Yahoo Sports’ Dan Wetzel, and Sports Illustrated’s Pat Forde and Ross Dellenger discuss updates on the brutal beating of Michigan players by Michigan State players after the teams faced off on Saturday, and debate if we will see criminal charges and convictions for the attack.
DAN WETZEL: The brawl in the big house, if it's even a brawl. Sort of-- I mean, I can't say it escalated because I don't believe anyone was injured on Monday, but we had dueling press conferences, a half hour and 65 miles apart. Jim Harbaugh comes in strong, claiming what happened in the tunnel was egregious, sickening to watch. There needs to be accountability, full, thorough, timely investigation, and a couple of the big quotes-- "I can't imagine this will not result in criminal charges." The videos are bad. It's clear what transpired. It's open and shut. As they say, watch the tape.
Mel Tucker did come out. He apologized. He's yet to throw up any kind of real defense, and then he had a line where he just kept basically saying out of respect for the integrity of the investigation, it would be irresponsible for me to comment now. I think he was just saying that. I don't think he was directing it and suggesting that Harbaugh was irresponsible to comment, but he could have.
Gemon Greene, who was the one who-- there's blurry video-- background video of him getting hit. Someone swinging-- an unidentified Michigan State player swinging a helmet at him. And he is not wearing a helmet. He is apparently the one who was first involved in this. He hired noted attorney, Tom Mars, who finds his way into all sorts of mischief in college athletics. Pat, you start with this. The Tom Mars is involvement, and the-- they're going to press charges, the Green family.
PAT FORDE: Yeah, yeah, I reported that Monday afternoon. Michigan State fans were fond of saying Tuck coming, we got bad news for Michigan State, Mars coming. He is a blunt force guy, and he had a blunt force statement that he gave me regarding this, he said, "When college football players brutally attack a member of the opposing team with their helmets, resulting in the player suffering a concussion and other injuries, an apology won't suffice.
There has to be severe consequences for this kind of misconduct. Not only does Gemon Green deserve to be compensated for his injuries, severe consequences in this case, will deter others who might think they can get away with brutally beating an opposing player and only get a slap on the wrist. I've got news for the MSU players who did this to Gemon, they are going to feel the full wrath of the law."
DAN WETZEL: Oh, boy.
PAT FORDE: And there you have it.
ROSS DELLENGER: It sounds like a lawyer wrote that, Pat.
PAT FORDE: It does.
DAN WETZEL: He is that. Yeah he's like the F around and find out guy.
PAT FORDE: Yes.
DAN WETZEL: As Ole Miss and Hugh Freeze did.

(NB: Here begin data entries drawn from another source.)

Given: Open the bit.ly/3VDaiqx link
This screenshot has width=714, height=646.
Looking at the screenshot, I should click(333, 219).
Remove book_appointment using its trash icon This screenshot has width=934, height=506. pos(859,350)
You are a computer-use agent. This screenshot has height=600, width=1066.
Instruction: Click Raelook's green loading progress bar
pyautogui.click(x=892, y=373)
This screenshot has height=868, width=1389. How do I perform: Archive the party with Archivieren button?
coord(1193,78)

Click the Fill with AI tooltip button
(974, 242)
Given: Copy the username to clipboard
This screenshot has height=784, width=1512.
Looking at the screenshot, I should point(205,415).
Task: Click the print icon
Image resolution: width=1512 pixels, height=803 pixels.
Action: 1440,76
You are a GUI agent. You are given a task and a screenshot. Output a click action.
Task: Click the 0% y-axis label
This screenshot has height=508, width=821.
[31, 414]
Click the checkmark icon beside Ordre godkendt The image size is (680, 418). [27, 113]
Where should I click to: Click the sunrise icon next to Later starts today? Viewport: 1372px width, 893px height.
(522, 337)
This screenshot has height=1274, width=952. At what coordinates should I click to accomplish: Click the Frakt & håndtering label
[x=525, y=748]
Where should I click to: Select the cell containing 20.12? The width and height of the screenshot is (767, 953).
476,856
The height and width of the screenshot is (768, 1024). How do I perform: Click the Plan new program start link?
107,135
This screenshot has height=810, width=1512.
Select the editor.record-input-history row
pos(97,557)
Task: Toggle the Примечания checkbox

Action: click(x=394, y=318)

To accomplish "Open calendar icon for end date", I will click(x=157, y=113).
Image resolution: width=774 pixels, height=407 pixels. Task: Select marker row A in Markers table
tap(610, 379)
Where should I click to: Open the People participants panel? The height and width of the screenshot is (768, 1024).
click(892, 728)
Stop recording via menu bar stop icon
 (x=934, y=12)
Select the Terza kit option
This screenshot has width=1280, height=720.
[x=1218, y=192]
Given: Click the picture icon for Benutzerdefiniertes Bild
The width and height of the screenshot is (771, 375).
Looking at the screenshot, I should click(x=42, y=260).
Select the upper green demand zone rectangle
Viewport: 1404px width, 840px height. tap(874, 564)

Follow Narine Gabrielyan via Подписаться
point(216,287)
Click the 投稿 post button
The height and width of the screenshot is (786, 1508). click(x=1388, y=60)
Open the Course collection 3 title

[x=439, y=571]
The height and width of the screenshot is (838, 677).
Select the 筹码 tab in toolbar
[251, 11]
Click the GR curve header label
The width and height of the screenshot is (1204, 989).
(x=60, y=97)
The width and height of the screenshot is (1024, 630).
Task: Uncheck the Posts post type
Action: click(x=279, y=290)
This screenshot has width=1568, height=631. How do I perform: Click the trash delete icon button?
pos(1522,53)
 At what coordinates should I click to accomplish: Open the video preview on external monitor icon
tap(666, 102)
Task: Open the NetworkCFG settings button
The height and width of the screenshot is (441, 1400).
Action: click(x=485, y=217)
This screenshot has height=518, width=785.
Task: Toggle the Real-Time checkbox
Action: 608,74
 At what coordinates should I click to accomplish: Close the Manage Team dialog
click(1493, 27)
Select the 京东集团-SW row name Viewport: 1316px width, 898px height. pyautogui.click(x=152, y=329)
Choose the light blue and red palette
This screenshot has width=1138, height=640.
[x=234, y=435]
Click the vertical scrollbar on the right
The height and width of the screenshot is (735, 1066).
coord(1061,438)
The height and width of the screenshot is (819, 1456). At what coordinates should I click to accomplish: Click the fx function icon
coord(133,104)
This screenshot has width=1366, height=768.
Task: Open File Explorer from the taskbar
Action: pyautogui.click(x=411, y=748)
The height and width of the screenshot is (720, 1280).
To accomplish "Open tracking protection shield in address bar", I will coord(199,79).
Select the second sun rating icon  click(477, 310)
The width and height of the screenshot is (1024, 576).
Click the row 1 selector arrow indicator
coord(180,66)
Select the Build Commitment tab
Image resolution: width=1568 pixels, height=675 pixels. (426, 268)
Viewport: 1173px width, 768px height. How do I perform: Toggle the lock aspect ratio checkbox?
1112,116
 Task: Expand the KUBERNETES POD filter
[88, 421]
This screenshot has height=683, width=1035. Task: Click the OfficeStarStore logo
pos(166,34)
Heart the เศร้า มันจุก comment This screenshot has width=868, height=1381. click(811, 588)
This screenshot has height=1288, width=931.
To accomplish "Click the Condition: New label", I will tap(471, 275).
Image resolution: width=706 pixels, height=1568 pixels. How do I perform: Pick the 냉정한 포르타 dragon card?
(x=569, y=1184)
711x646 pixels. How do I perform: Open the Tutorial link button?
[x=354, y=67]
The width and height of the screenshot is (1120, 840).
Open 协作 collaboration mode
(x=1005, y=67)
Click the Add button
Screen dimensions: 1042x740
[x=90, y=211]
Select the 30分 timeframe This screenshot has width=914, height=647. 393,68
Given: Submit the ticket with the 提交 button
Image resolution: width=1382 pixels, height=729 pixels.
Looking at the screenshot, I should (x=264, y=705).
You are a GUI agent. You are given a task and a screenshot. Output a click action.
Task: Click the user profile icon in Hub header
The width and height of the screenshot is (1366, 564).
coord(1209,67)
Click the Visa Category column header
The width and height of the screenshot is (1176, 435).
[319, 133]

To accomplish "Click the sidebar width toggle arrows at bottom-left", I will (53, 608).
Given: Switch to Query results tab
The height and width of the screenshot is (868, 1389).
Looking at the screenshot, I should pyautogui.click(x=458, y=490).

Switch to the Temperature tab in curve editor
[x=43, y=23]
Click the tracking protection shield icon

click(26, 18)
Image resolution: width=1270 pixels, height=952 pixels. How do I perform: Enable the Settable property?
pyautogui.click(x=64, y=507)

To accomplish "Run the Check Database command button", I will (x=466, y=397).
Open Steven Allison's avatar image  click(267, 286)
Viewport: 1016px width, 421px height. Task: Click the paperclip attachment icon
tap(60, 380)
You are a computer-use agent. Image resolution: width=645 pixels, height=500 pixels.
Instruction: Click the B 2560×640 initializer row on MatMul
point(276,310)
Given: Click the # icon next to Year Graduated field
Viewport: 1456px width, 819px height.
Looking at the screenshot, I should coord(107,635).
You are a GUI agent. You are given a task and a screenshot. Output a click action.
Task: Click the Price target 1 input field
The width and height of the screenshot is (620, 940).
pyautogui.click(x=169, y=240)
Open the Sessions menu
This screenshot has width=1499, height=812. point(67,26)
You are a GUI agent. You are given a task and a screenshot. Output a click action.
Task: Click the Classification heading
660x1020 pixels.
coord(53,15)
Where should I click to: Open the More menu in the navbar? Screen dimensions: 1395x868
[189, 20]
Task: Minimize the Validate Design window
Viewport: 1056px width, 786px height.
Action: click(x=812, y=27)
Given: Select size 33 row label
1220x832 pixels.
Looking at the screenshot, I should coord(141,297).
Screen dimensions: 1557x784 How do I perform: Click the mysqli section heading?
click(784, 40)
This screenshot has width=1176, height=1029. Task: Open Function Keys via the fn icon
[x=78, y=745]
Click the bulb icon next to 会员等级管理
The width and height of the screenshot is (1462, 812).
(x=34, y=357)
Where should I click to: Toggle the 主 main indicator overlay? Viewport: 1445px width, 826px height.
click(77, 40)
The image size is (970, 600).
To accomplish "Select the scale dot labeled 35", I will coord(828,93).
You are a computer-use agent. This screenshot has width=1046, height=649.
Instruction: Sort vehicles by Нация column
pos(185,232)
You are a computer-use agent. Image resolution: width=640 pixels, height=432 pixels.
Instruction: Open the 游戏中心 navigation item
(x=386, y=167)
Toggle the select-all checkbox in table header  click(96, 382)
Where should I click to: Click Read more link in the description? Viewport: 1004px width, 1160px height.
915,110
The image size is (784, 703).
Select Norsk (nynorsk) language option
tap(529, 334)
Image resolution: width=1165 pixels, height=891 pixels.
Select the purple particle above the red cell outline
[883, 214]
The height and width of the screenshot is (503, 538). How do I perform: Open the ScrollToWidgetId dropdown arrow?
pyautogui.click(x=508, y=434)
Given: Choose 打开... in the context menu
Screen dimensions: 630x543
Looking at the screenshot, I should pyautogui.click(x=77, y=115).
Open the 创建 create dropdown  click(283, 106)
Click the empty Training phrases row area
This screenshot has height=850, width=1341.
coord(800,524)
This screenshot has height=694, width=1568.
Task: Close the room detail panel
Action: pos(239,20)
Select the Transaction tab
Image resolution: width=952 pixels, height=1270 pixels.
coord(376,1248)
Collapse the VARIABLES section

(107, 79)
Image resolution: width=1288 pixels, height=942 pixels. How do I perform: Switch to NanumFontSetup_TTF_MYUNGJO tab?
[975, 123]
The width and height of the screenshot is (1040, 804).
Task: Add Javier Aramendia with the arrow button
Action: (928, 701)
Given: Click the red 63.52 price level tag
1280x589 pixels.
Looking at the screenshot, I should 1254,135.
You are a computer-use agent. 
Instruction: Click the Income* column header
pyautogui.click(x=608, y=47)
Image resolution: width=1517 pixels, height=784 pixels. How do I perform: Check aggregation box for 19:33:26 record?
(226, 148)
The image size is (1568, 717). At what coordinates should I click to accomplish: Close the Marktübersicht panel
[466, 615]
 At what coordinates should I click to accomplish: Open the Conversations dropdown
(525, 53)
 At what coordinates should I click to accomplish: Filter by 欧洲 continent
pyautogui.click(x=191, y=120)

ROSS DELLENGER: Yeah, big time, and, obviously, you guys might know this more than me, but there has been criminal charges against players associated with stuff around a game before. And I feel like a lot of times, players get out of it because it's something on the field of play, or the arena of the game, but this was, obviously, off the field completely in a tunnel. And so you got to wonder if, like, finally, we might actually have some serious, criminal consequences for the actions.
DAN WETZEL: Let me hear your take on the Michigan State fan pushback. Now, this is not the school. They're not even trying to trot this out. But it's all Harbaugh's fault.
PAT FORDE: Oh, yeah.
DAN WETZEL: The building's very old, but there were not these fights in the tunnel until Harbaugh came along. Now, there's the peanut butter and jelly gate with Penn State. There was an incident last year at half, or before the game, a lot of jawing with Ohio State, and now there's this one. And the belief is Harbaugh lets his players talk unbelievable amounts of smack.
The whole bit. This is Michigan-- Michigan's problem. This is a-- Michigan State doesn't want to elevate it. Michigan State wins the game last year. You don't see any issues. They know how to celebrate amongst themselves. They were leaving as they were supposed to, and these two players of Michigan went into the-- they were supposed to wait, and they didn't. They just left too early and, they got in the middle there. Ross, can you blame Michigan in this, because there's a lot of people here blaming Michigan?
ROSS DELLENGER: No. No. No, I don't think-- I don't think you can blame Michigan. Isn't football and sports in general, supposed to be kind of fun and, you know, you're going to let your players kind of celebrate a win and kind of chill a little bit and not be so uptight about things? I mean, it's supposed to be fun. And part of being 18, 19, 20-year-old is, yeah, like, talking the old smack and all that.
And I think that's-- I think that's fine. And you can't convince me that if they didn't do all that, that this would have happened anyway or whatever. It just doesn't make any sense.